Work instruction - Convert the lines of the records below into a JSON list of strings, one string per line and no blank lines, starting at the line that contains "At what (x,y)" and ending after the line that contains "Looking at the". Leave the pictures out of your answer.

[Dataset records]
▬▬▬

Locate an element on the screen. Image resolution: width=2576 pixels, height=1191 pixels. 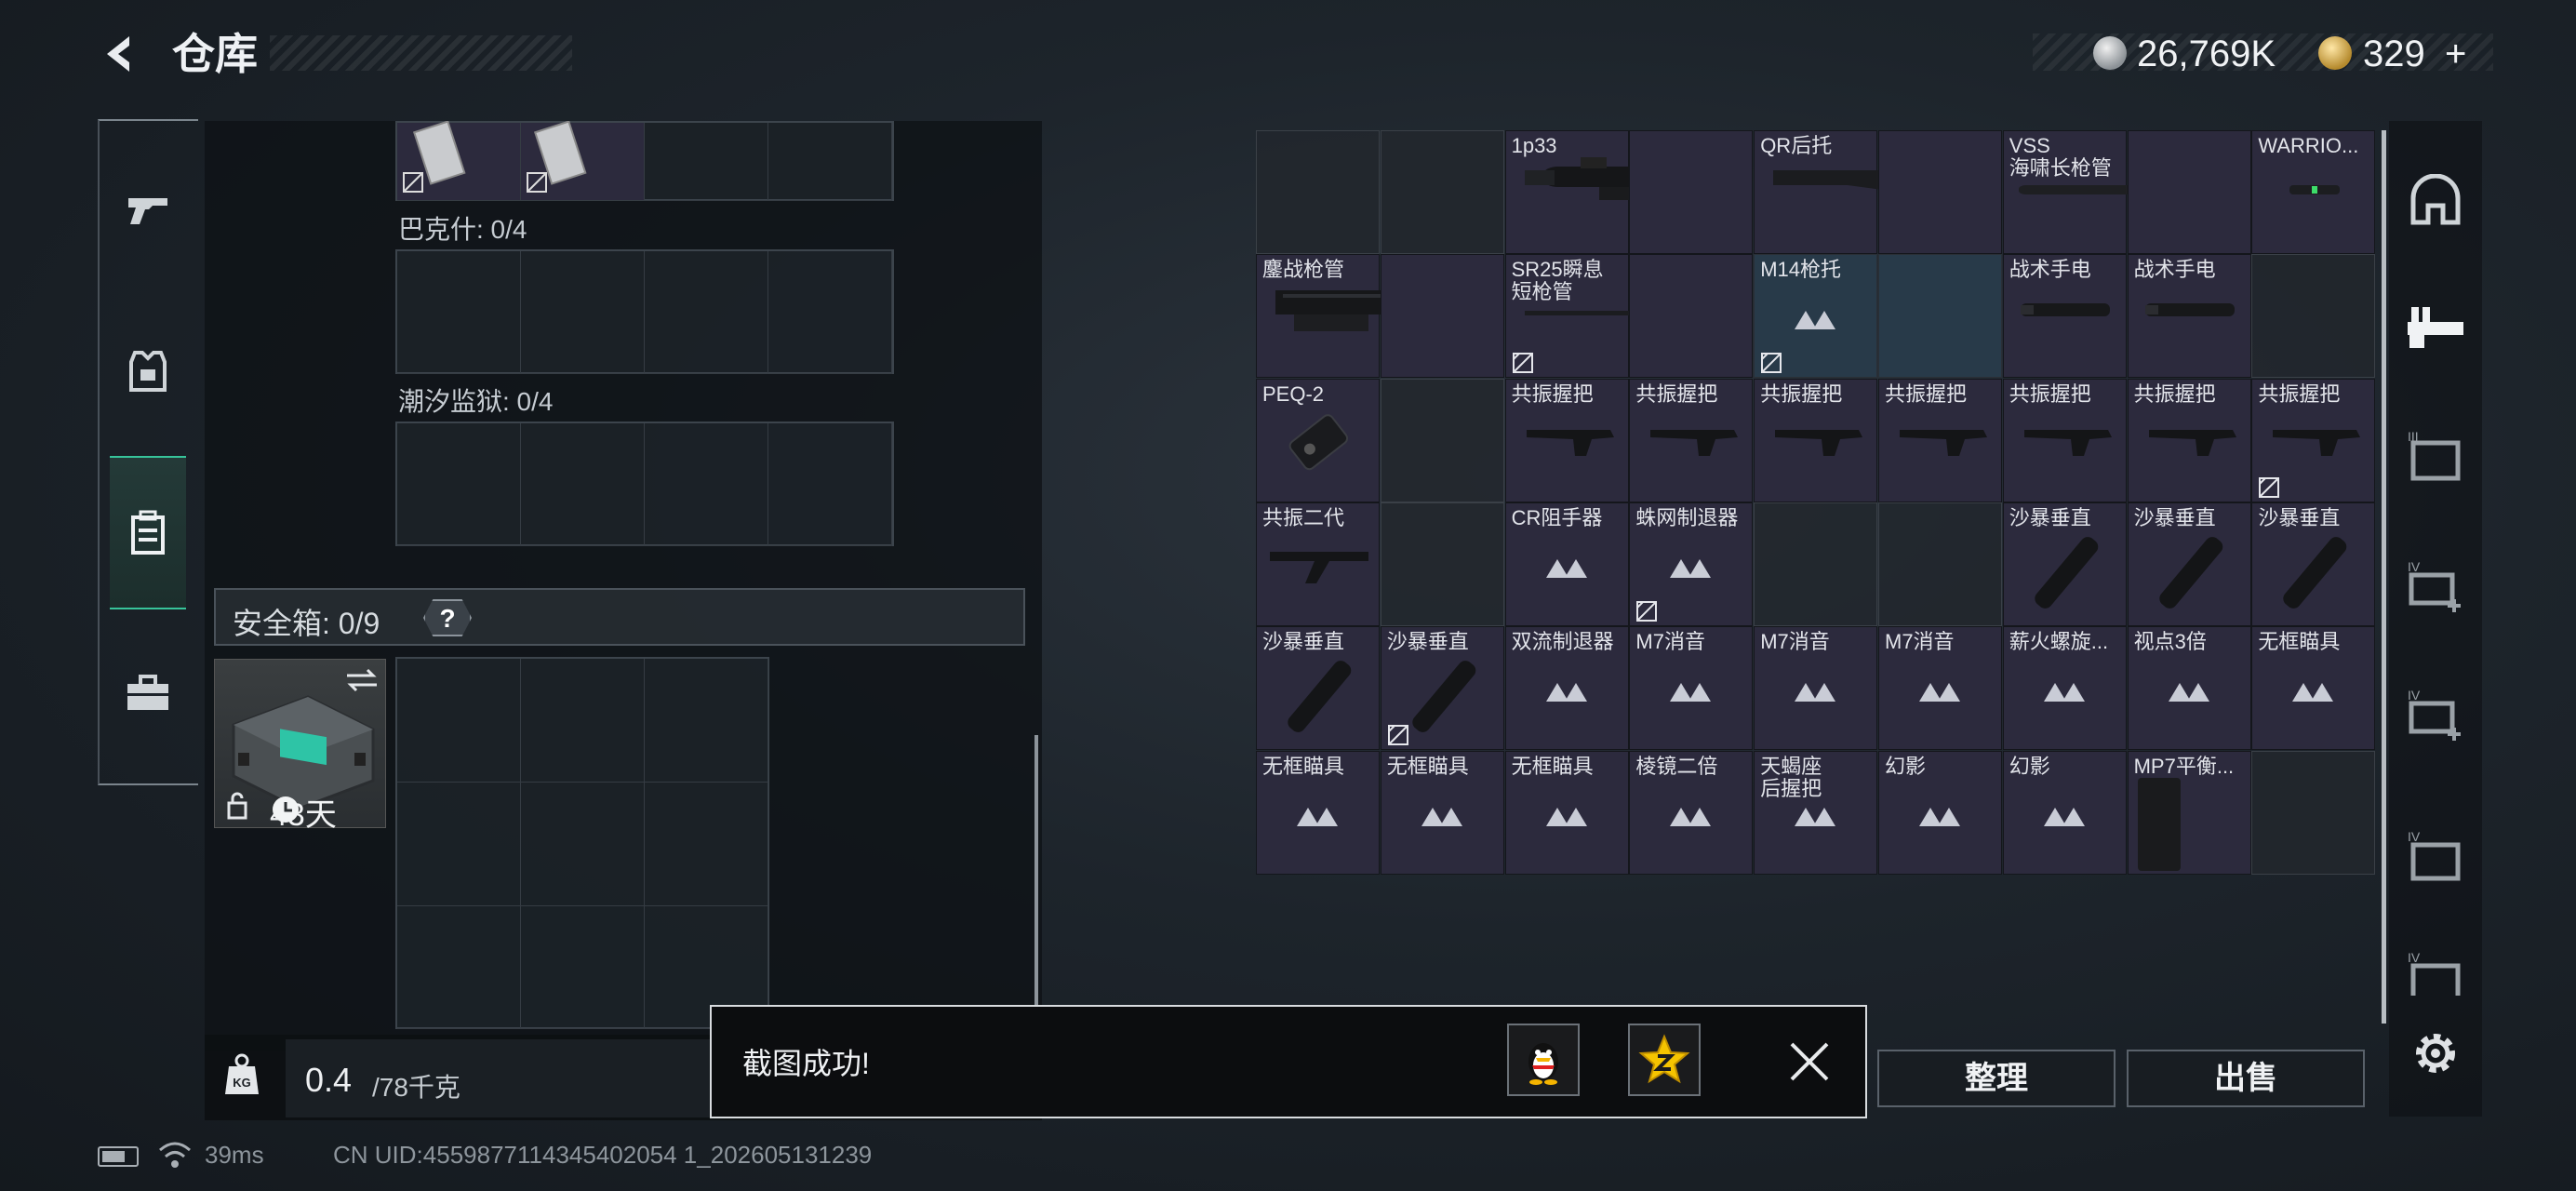
inventory-scrollbar is located at coordinates (2384, 577).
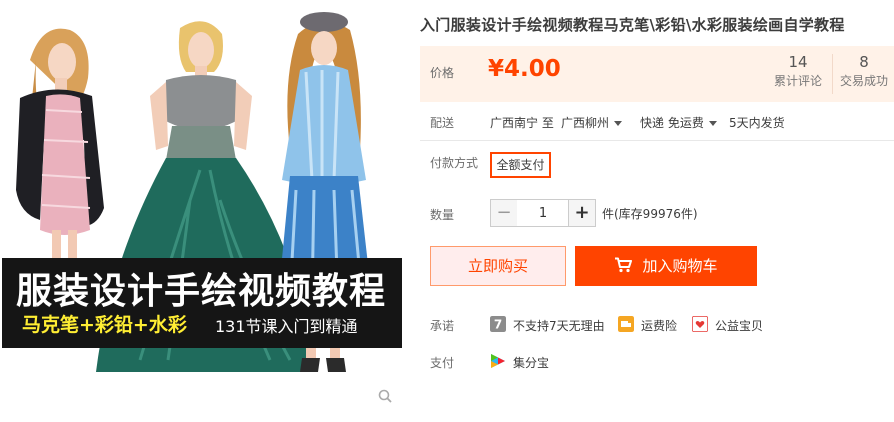 The image size is (894, 422). Describe the element at coordinates (524, 69) in the screenshot. I see `price-value: ¥4.00` at that location.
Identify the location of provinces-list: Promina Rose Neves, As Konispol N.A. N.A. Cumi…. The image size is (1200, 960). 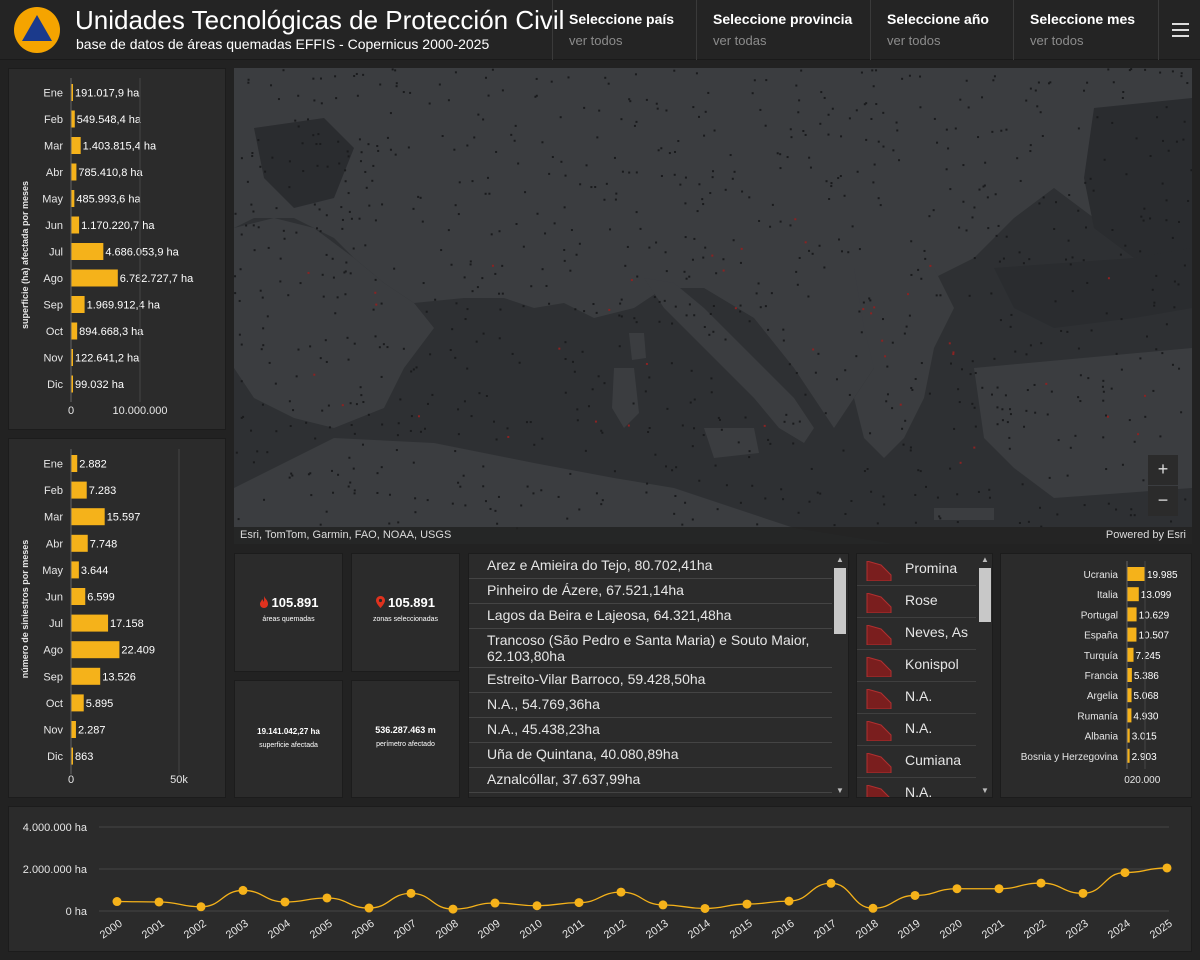
(924, 676).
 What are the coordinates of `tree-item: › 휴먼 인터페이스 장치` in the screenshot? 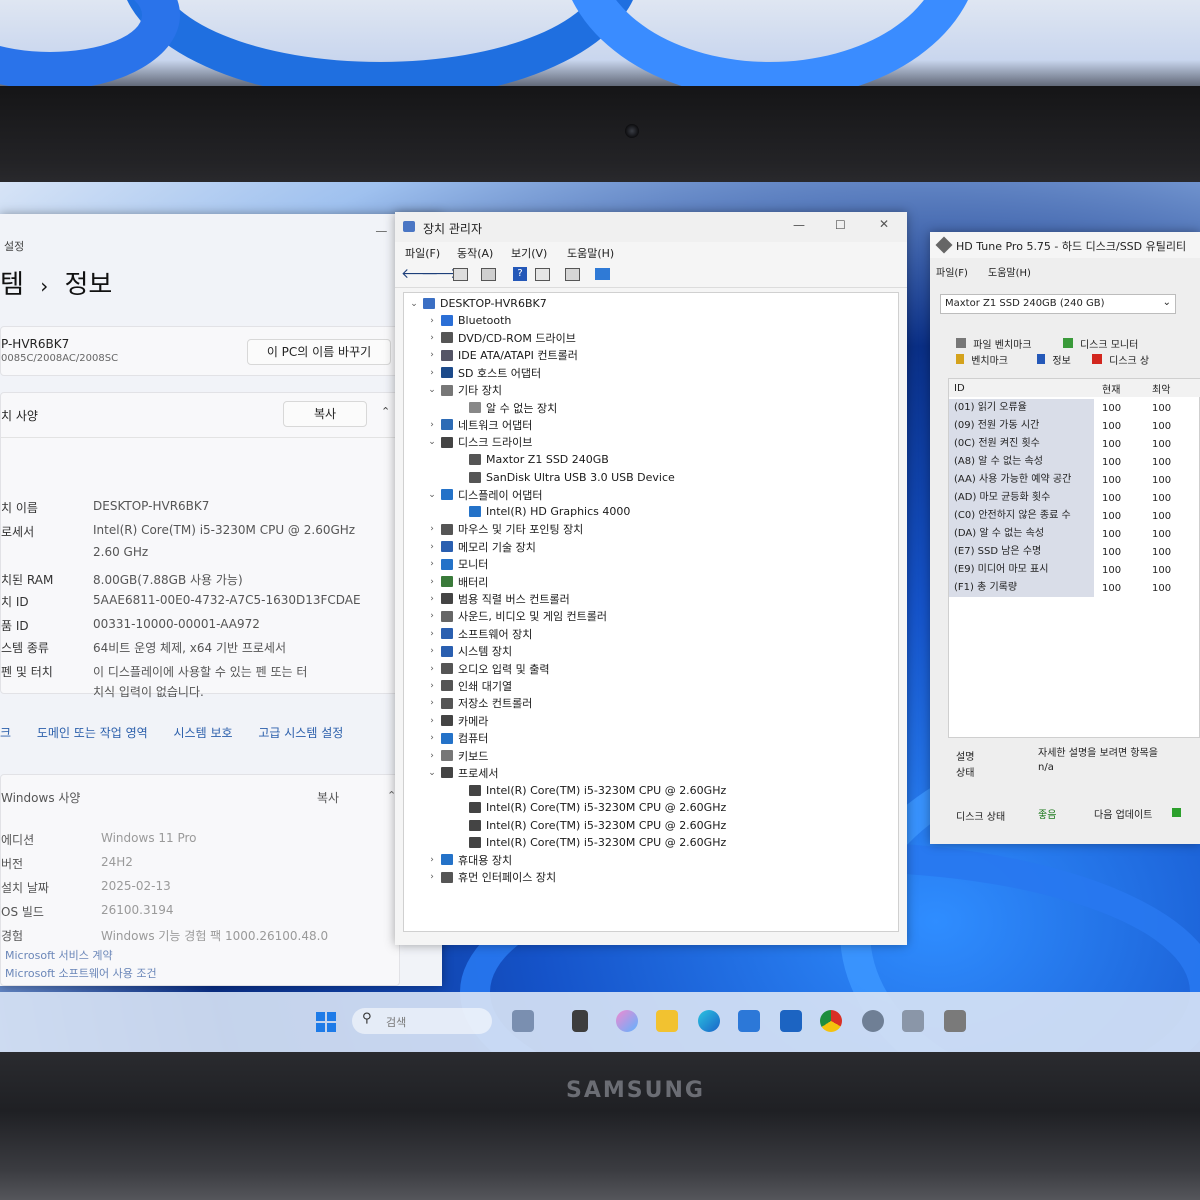 It's located at (491, 878).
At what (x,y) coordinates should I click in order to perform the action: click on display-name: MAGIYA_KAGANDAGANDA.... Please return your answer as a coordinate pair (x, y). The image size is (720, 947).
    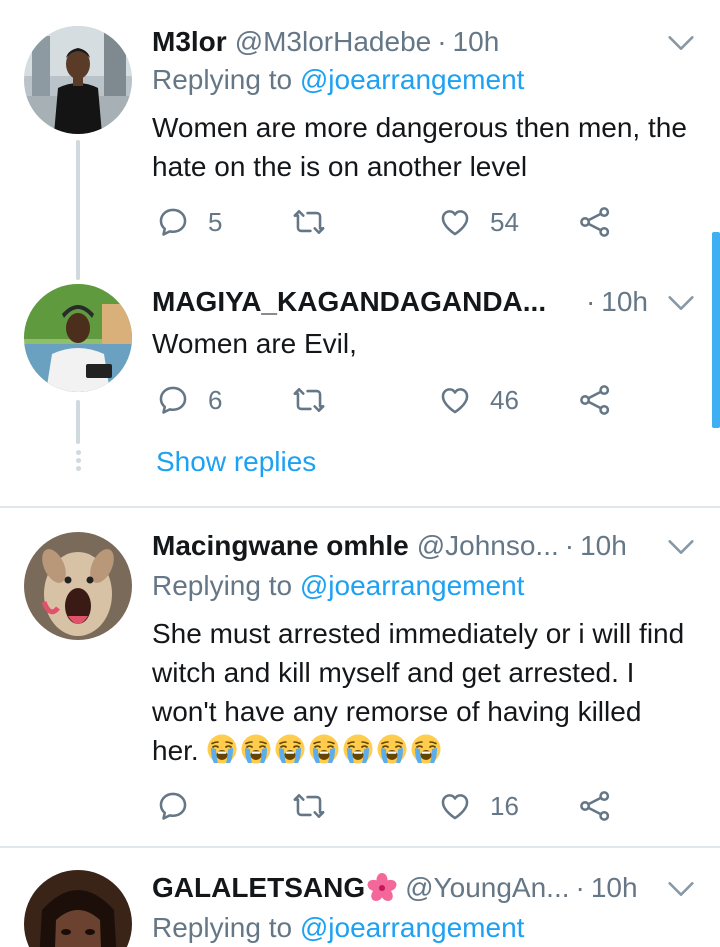
    Looking at the image, I should click on (349, 302).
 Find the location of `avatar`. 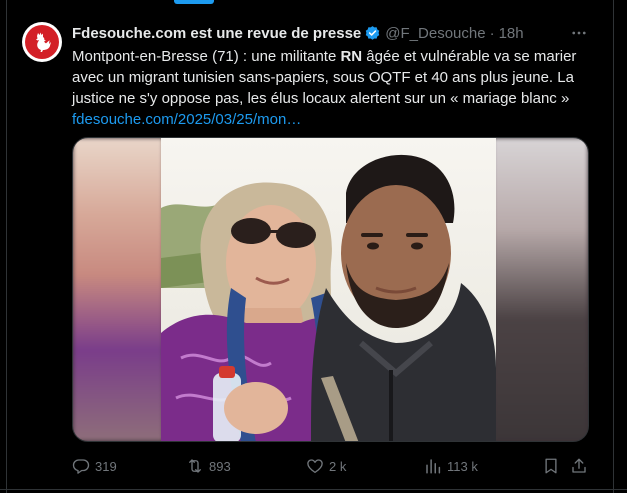

avatar is located at coordinates (42, 42).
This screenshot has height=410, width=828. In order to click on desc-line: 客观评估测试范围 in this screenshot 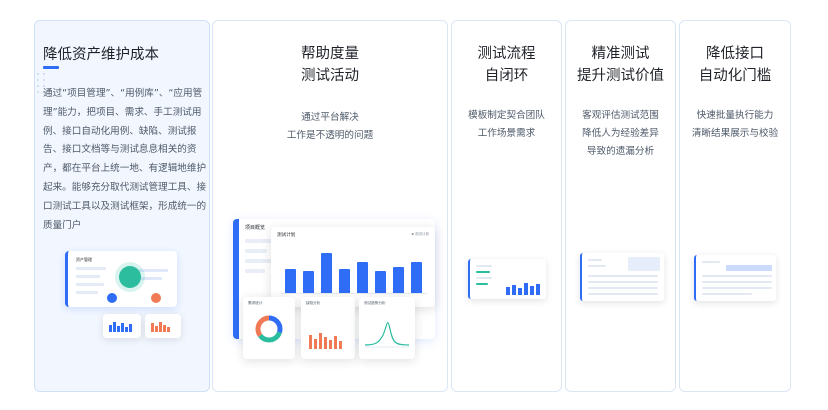, I will do `click(620, 116)`.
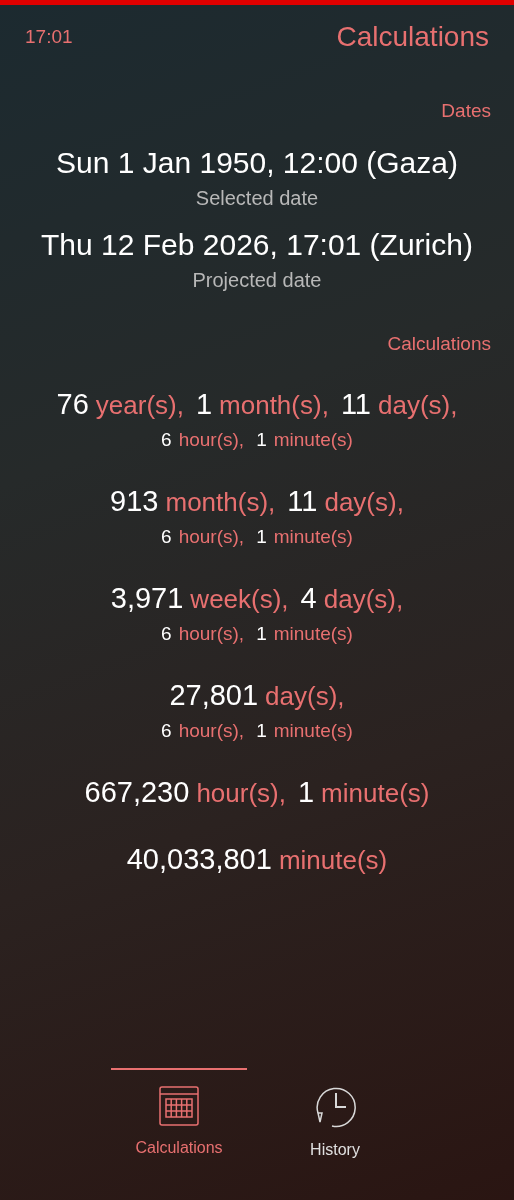  I want to click on tab: History, so click(335, 1115).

▬▬▬

Written response -
[
  "At what (x,y) coordinates should I click in order to perform the action: click on display-name: MAGIYA_KAGANDAGANDA.... Please return your answer as a coordinate pair (x, y). The image size is (720, 947).",
  "    Looking at the image, I should click on (349, 302)."
]